• _REQUIREMENTS_
Locate every line in the listing below that contains the word "dimensions" and copy each of those lines.
** start AVAILABLE RECORDS **
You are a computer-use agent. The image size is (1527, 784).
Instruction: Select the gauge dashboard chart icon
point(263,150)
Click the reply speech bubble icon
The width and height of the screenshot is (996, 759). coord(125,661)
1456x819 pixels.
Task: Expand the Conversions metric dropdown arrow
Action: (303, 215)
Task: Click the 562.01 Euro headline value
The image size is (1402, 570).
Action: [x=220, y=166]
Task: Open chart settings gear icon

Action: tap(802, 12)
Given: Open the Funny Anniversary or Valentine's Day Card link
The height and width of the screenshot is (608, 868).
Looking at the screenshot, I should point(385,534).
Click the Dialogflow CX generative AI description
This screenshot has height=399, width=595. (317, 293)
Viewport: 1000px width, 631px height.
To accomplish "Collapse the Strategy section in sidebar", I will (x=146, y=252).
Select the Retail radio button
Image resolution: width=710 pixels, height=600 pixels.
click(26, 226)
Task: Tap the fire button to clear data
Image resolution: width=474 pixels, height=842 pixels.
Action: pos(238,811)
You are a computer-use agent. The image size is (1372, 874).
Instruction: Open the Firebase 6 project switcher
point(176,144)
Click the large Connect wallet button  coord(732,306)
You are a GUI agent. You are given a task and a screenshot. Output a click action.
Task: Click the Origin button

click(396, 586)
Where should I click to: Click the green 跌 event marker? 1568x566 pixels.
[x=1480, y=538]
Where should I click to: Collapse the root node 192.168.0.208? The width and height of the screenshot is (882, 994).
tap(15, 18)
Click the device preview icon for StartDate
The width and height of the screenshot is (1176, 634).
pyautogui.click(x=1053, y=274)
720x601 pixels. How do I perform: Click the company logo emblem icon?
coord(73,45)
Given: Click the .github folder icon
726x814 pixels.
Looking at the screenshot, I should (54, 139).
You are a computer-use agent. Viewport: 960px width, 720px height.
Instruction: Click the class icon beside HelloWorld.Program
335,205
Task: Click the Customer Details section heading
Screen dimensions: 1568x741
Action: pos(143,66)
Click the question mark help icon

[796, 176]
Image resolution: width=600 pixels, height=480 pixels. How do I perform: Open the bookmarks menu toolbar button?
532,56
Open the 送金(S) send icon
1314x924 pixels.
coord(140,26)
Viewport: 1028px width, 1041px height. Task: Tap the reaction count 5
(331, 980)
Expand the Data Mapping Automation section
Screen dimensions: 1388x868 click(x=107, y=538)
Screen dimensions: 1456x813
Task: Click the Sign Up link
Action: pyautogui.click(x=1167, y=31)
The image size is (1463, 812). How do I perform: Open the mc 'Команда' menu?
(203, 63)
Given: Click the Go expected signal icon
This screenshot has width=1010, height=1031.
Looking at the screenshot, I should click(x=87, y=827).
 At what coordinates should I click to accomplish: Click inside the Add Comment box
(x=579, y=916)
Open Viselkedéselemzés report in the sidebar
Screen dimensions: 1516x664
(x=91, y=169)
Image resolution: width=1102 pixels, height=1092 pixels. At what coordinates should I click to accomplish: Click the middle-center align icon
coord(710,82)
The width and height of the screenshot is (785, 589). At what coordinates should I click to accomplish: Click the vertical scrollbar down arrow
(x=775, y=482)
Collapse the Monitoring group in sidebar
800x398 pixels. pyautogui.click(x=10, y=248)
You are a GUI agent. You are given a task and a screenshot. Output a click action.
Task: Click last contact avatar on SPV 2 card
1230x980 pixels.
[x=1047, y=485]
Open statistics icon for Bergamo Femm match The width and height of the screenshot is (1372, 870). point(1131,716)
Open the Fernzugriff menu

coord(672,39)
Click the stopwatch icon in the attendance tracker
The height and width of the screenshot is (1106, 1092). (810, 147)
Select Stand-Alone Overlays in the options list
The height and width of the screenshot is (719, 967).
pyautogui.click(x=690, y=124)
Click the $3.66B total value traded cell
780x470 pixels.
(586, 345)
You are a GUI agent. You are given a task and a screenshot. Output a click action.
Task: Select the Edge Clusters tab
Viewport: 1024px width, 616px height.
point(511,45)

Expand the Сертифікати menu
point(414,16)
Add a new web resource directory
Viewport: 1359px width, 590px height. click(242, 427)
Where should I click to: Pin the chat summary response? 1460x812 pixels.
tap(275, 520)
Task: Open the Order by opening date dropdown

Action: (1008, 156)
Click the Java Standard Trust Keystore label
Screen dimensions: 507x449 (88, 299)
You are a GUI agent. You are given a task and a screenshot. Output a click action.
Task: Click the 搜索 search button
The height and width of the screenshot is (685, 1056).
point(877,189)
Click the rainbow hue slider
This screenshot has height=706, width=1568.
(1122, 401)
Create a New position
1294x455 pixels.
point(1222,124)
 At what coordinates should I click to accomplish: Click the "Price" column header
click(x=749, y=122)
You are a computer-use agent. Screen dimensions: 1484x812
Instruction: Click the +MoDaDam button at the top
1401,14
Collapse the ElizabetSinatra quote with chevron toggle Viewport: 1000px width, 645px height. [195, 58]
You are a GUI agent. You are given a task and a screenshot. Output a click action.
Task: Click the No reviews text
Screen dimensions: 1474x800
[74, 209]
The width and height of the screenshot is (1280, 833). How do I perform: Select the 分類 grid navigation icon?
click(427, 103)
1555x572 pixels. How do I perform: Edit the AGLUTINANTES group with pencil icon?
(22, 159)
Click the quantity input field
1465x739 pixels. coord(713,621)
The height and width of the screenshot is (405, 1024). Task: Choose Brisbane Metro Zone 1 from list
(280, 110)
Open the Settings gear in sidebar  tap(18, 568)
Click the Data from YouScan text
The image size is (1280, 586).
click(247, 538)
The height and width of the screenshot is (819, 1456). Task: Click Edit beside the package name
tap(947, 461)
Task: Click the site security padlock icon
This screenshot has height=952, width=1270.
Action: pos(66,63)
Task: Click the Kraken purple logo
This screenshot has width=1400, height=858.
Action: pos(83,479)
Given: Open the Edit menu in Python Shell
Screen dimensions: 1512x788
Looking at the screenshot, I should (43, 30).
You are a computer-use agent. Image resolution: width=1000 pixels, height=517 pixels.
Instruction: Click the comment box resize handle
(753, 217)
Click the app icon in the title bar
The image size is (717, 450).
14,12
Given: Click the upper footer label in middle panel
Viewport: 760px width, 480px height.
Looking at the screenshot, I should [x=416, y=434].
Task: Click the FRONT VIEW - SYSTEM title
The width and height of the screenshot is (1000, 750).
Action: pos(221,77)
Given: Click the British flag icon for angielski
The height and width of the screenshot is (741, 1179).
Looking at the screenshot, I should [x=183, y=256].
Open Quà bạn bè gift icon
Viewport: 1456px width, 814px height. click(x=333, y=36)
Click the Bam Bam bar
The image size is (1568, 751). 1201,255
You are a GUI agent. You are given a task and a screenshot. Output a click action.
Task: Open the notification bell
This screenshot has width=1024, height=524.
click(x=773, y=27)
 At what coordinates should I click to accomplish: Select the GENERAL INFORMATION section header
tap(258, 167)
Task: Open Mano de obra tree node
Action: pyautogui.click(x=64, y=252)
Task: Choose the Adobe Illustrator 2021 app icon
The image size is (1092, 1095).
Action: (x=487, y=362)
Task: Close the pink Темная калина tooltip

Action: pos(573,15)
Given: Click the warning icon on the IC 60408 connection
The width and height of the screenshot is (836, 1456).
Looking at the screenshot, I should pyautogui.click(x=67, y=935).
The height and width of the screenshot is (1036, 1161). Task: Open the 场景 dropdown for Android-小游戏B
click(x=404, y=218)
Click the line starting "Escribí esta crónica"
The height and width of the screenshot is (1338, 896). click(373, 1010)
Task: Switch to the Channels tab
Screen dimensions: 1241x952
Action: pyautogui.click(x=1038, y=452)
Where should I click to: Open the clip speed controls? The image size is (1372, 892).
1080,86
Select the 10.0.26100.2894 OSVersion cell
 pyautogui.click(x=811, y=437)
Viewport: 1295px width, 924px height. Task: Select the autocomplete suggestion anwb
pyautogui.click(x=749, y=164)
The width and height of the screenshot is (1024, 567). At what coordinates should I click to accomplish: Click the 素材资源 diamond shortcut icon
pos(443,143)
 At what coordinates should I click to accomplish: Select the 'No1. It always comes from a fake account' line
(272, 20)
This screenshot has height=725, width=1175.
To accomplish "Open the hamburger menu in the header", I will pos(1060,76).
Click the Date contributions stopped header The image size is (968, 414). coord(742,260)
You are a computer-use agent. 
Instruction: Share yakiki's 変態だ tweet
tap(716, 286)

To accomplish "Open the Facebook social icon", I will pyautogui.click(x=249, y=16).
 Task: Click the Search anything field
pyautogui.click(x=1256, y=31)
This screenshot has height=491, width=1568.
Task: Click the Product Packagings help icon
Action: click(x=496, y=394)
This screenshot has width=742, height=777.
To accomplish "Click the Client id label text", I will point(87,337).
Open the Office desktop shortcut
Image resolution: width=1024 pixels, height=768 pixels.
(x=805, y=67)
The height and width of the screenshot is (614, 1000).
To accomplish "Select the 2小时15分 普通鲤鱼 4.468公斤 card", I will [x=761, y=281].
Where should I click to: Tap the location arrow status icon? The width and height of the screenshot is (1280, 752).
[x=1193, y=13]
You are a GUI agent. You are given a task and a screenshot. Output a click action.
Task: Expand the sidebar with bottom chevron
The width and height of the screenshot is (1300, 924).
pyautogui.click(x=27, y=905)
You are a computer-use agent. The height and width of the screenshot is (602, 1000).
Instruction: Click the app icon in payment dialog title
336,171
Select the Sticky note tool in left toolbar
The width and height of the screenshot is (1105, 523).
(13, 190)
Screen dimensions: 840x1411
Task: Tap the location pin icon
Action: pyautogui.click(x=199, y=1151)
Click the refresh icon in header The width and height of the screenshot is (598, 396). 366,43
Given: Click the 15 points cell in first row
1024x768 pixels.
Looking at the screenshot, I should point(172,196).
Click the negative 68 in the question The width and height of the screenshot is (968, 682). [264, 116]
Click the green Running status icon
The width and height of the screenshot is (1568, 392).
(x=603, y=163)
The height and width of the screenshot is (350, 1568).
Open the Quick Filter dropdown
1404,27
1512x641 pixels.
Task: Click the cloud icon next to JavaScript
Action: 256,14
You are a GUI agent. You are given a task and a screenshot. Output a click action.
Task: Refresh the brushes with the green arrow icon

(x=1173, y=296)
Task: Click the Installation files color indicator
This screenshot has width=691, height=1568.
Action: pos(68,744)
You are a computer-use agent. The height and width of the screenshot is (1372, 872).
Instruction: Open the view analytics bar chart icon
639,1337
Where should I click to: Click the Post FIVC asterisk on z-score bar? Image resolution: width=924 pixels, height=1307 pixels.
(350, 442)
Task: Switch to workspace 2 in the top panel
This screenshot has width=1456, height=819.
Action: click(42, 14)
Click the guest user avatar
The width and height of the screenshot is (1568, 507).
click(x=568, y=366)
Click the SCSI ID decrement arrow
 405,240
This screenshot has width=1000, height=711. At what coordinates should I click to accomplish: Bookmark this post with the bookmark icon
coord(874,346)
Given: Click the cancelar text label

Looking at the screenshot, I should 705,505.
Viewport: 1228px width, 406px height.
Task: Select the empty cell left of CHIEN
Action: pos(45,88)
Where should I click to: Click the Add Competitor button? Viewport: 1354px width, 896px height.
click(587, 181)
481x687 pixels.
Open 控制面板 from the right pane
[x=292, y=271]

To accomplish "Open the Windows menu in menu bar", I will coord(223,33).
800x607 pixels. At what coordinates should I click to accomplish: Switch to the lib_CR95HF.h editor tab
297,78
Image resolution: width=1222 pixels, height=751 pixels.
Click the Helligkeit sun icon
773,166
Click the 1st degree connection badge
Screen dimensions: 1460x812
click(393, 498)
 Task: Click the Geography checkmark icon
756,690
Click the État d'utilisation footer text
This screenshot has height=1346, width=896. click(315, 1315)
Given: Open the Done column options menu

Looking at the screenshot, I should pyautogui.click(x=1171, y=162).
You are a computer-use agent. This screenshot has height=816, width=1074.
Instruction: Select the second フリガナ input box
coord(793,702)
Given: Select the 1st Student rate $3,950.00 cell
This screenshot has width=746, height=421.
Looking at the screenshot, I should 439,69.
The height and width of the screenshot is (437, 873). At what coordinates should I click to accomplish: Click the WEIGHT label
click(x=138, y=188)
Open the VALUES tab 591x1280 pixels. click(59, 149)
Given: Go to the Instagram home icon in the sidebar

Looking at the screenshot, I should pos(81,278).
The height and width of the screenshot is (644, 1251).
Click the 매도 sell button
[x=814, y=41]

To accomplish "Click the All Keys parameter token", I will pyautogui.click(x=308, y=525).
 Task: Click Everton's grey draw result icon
** end AVAILABLE RECORDS **
• _THE OUTPUT_
Screen dimensions: 1568x741
Screen dimensions: 1388x868 click(x=107, y=538)
Screen dimensions: 1456x813
Screen dimensions: 1516x664
Screen dimensions: 507x449 (88, 299)
You are a computer-use agent. Screen dimensions: 1484x812
Screen dimensions: 1474x800
Screen dimensions: 1512x788
Screen dimensions: 1241x952
Screen dimensions: 840x1411
Screen dimensions: 1460x812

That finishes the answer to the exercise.